Final answer:
To detect contaminating amylase in buffers or cellulose, a control tube is used. This compares to enzyme-added tubes to check for unwanted enzymatic activity. The iodine test can confirm amylase activity by the color change due to amylose binding.
Step-by-step explanation:
When performing experiments that involve the enzymatic digestion of polysaccharides like amylose and glycogen, it is critical to ensure that there is no contamination by enzymes like amylase that may already be present in the buffer or cellulose preparations. Amylase is the enzyme responsible for catalyzing the breakdown of these polysaccharides into simpler sugars like glucose and maltose during digestion, both in the mouth (salivary amylase) and the small intestine (pancreatic amylase).
To detect contaminating amylase, a control tube that contains all the components of the experiment except for the introduced enzyme (cellulase, in this context) is used. If there is amylase activity in the control tube, it would suggest the presence of contaminating amylase in the buffer or cellulose. By comparing the results with tubes that have the added enzyme, it's possible to determine if there is any unwanted enzymatic activity that could affect the results of the experiment.

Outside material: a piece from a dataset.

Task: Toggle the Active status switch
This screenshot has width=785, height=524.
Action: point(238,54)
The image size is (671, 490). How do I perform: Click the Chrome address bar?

Tests for amylase contamination may involve colorimetric assays, such as the iodine test for starch breakdown products, since iodine binds to amylose, a component of starch, producing a blue-violet color. This can indicate whether amylase has acted on the starch components present and thus is indicative of contamination. Ensuring the absence of contaminating amylase is crucial for the validity of such biochemical experiments.